Text processing and sentiment analysis (Group Supernatural)

By Group "Supernatural"

In this blog, we do the text processing for readability and simplicity for all the tweets we collect and conduct analysis and regression on financial data.

Text processing and sentiment analysis

Firstly, the object of tweets collected is dtype. When they are saved as string, the text would start with b’, so it should be removed.

Besides it, there are a lot of useless information for analysis, such as users’ names and hyperlinks, we also removed them.
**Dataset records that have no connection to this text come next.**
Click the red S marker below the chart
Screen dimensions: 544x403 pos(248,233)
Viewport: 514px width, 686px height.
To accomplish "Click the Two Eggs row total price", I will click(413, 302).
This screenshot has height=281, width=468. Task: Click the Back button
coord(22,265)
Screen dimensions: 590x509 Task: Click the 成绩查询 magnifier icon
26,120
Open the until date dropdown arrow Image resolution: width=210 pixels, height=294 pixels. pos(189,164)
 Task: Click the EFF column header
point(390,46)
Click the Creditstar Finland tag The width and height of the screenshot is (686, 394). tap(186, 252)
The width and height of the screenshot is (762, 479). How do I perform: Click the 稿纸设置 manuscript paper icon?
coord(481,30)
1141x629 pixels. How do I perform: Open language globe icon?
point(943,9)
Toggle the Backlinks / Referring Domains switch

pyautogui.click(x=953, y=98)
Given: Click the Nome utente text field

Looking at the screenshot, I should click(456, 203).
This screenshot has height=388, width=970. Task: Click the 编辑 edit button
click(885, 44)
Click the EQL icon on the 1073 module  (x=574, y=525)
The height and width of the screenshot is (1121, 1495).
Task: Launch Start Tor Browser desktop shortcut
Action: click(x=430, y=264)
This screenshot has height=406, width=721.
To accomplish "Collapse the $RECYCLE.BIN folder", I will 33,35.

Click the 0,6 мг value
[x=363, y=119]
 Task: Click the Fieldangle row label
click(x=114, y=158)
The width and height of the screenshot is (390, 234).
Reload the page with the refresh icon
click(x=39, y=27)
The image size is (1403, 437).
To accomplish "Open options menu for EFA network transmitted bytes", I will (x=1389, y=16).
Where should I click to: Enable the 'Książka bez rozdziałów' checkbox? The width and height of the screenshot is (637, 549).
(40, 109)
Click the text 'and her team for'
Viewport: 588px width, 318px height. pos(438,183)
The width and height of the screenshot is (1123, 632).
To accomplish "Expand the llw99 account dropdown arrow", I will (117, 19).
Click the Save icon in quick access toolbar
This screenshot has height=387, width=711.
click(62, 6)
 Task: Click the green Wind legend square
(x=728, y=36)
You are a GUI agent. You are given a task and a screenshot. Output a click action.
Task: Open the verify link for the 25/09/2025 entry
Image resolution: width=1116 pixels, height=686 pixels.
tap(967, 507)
Secondly, a problem encountered is the error code generated during encoding, and these codes are Unicode (like \x9e), which should be transformed into ASCII to read.

For the punctuations’ Unicode, we turn them into ASCII by the conversion table, but for the other Unicode like emoji, etc.., they are removed because of less information.

The code we use is as follows:

# remove all the hyperlinks in the tweets
def remove_link(text):
    cleaned_text = re.sub(r"(http\|http?\://|https?\://|www)\S+", "", text)
    cleaned_text = " ".join(cleaned_text.split())
    return cleaned_text
data['Text'] = data['Text'].apply(lambda x: remove_link(x))

# remove all the emojis and other symbols like the form '\xce' etc.
def remove_emoji(text):
    cleaned_text = re.sub(r'(\\x[A-Fa-f0-9]{2})+', " ", text)
    cleaned_text = " ".join(cleaned_text.split())
    return cleaned_text
data['Text'] = data['Text'].apply(lambda x: remove_emoji(x))

Take a random tweet as an example, the comparison between original tweet and processed tweet is shown below:

Original tweet:

b'A $750k settlement for Rio Tinto Ltd who just announced a profit of $29.2billion. Geez ASIC - you got them shaking in their boots \xf0\x9f\xa4\xa6\xe2\x80\x8d\xe2\x99\x80\xef\xb8\x8f https://t.co/DLcPNV5Glt'

processed tweet:

A $750k settlement for Rio Tinto Ltd who just announced a profit of $29.2billion. Geez ASIC - you got them shaking in their boots

After Text processing, given the cleaned text, we use the module ‘TextBlob’ to analyze tweets’ sentiment, and obtain the subjectivity and polarity of tweet.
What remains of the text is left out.